The other kind of ice. Amazingly enough, there has been considerable controversy over the fact that people around the lakes close to Geneva Lake have a tendency to go out onto thin ice and fall in. One person fell through Lake Como a month ago, and last week an ice boat went into Delavan Lake. One of the other ice boaters present said, emphatically, that the emergency care responders and “flatlanders” like the staff of the GSR, are amateurs when it comes to the formation and condition of lake ice.
The “experts” who know it are the ice fishermen and the ice boaters. There is a shred of rationality to that argument, because both of those sporting groups have individuals who go out on the ice, drill holes, and then report back about how thick the ice is. That act of investigation and discovery can be quite revealing all by itself, because the logic is that you go out there taking the chance it is too thin to hold you, in order to conduct the drilling. Never mind. The ice boater could not answer one question about the expertise of ice boaters, when it was put to him. “How did that boat get into the lake?” It is true that the first responders are often too late to save someone who’s fallen through because the temperature of the water, and the air blowing over it, usually kills the person who fell through before they can arrive. Those responders risk their own lives many times, like two of them did on Lake Como (without anybody but the GSR seeing them, and then not noting their identity because both thought their departments would be upset that they had risked so much) that day. The temperatures have dropped mightily since the GSR ran its definitive video last week, so it has become safer out there, but beware. Bubbles form under structures such as piers (like at the Riviera and Gage Marine). Those bubbles can ‘migrate’ under the ice to strange distant places, thinning the ice above. Also, never forget that Geneva Lake is spring fed, and that rising water can melt the thickest ice in places, even when it’s below zero. Be careful out there.

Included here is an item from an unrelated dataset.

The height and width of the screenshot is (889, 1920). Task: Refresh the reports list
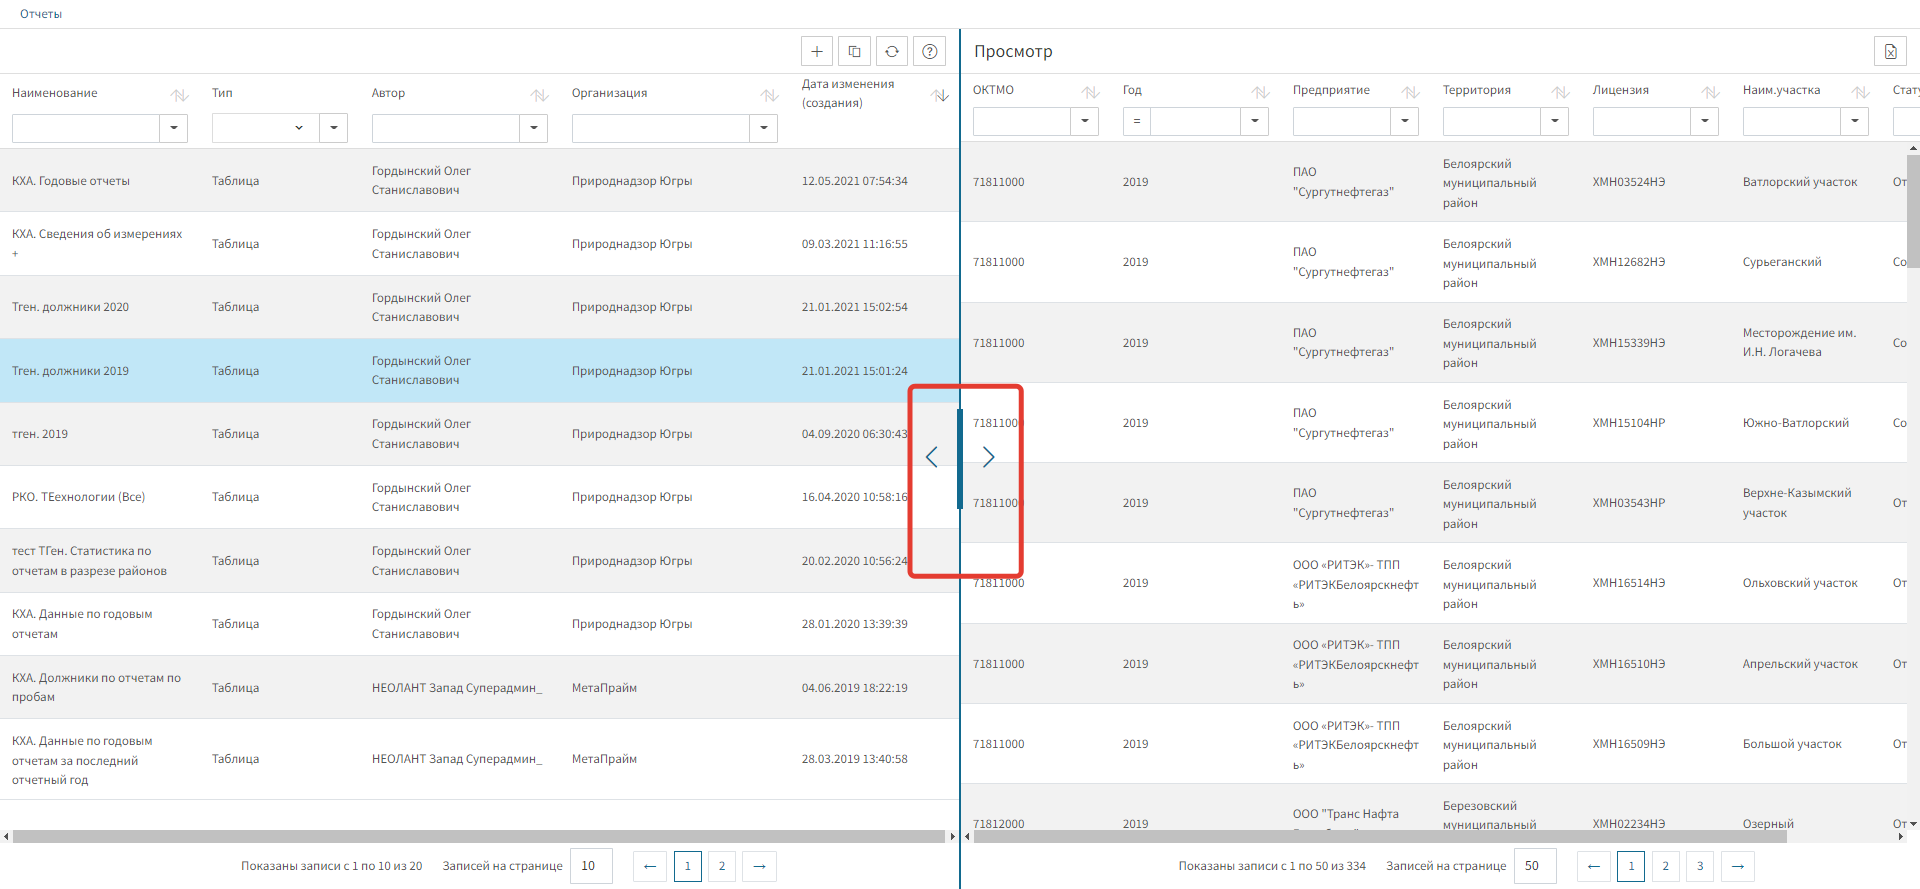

The bad news about good news: It is expected that people are decent and treat other people and their property with decency and respect. By far the majority of Americans live their lives that way. With the vast majority of people being good, why is it that good stories about good people doing good things get almost no coverage; whereas, crime, corruption and disasters get extensive coverage? The answer is that we see by contrast, and our attention is attracted to what is different rather than to what is normal (the background). We see black letters on a white background and it enables us the read the words, while we pay no attention to the white background, although it is the contrasting background that makes everything visible. The background for the news stories are the people, and most people are good, and do ordinary things so they don’t stand out, or get articles written about them. It is the out of the ordinary, the exceptions, that stand out and attract public attention, interest and get articles written about them.
Four thousand kids can go to school and return home and it will go unreported. But the one kid who doesn’t return home becomes a headline story. It gets reported because it matters to us. At the heart of America is “empathy for others” and that is why it matters. Empathy for others, above all else, is what enabled the United States of America to become the great country that it is today. So do not worry when reading bad news or seeing tabloid news being presented as fact by the mainstream media, because by contrast it means things are “OK”. However, when the news media and the government start pointing out more and more good news and pointing out how good things are, then it might be time to worry! Finally, the reporting of bad news tends to make human beings feel better about their own situation. So don’t look for bad news, both fake and real, to go away any time soon.